Sanjay leaned on the rail and looked out at the skyline of Istanbul, gliding slowly past the ship. Despite the flooding, despite the quakes, it was still a stunning sight. Eighteen months after the initial quakes the stubbornly unbroken dome of the Hagia Sophia had become an iconic image for a stressed world, and the low morning sun glinted from the minarets and gilded domes of the mosques that crowded the old city. But smoke rose up in lazy towers from the burning districts, and choppers flapped through the murk.

Gary was glad to see Sanjay, who was one of a loose network of climatologists and oceanographers Gary had kept bumping into in the last couple of years, as they traveled the planet monitoring its extraordinary changes. But he’d thought Sanjay had missed his chance today. “You cut it fine, don’t you?”

Sanjay shrugged. “You know what travel is like nowadays.”

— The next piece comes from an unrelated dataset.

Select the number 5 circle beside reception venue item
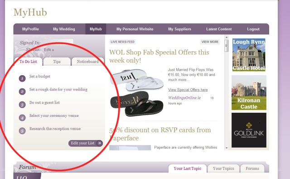290x179 pixels. click(22, 131)
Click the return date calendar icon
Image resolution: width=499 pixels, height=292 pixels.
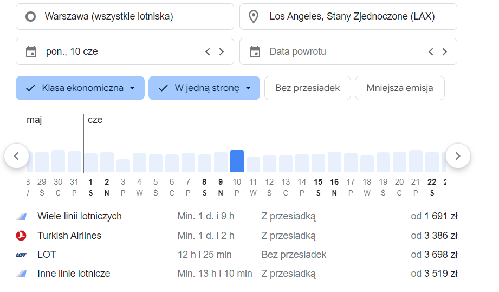click(x=255, y=52)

“Yeah. Well, there are plenty of spare berths. I’d guess only about half the promised attendees turned up, despite all Woods Hole could do.”

“But Thandie Jones is here?”

Gary grinned. “You couldn’t keep her away.”

“This is a Woods Hole ship, isn’t it?”

“Yeah.” Gary kicked a rusty deck plate. “Used to be a salvage ship during the Second World War. Shivers like a drying-out drunk. But I figure if she hasn’t sunk in eighty years, she’s not gonna sink under me now.”

“Let’s hope not.”

One by one the scientists drifted off to begin work. Gary’s laptop beeped for his attention, as data came in from the various teams aboard the vessel.

The narrow Bosporus strait was the only connection between the Black Sea and the Sea of Marmara, which in turn linked to the Mediterranean through the Dardanelles, and then the Med kissed the Atlantic at Gibraltar. So the Bosporus was the only way the rising global ocean could reach the Black Sea.

For millennia the Black Sea had been a freshwater ocean, fed by several major rivers and draining out into the Marmara. But under the Bosporus’s freshwater outflow there had always been a deep countering saltwater current going north, from Marmara into the Black Sea. Since antiquity navigators had made use of this; you could lower a basket full of stones into the deep water and have yourself pulled against the surface current. The saltwater flow was a relic of the post-Ice Age surge which had seen a dammed and half-dried-up Black Sea refilled catastrophically from the rising Marmara. Now the oceans were rising again, and that subsurface salt current was much stronger than it had been. Gary supposed that eventually it would overwhelm the surface flow altogether, and the Bosporus would become a saltwater aqueduct, filling up the Black Sea basin.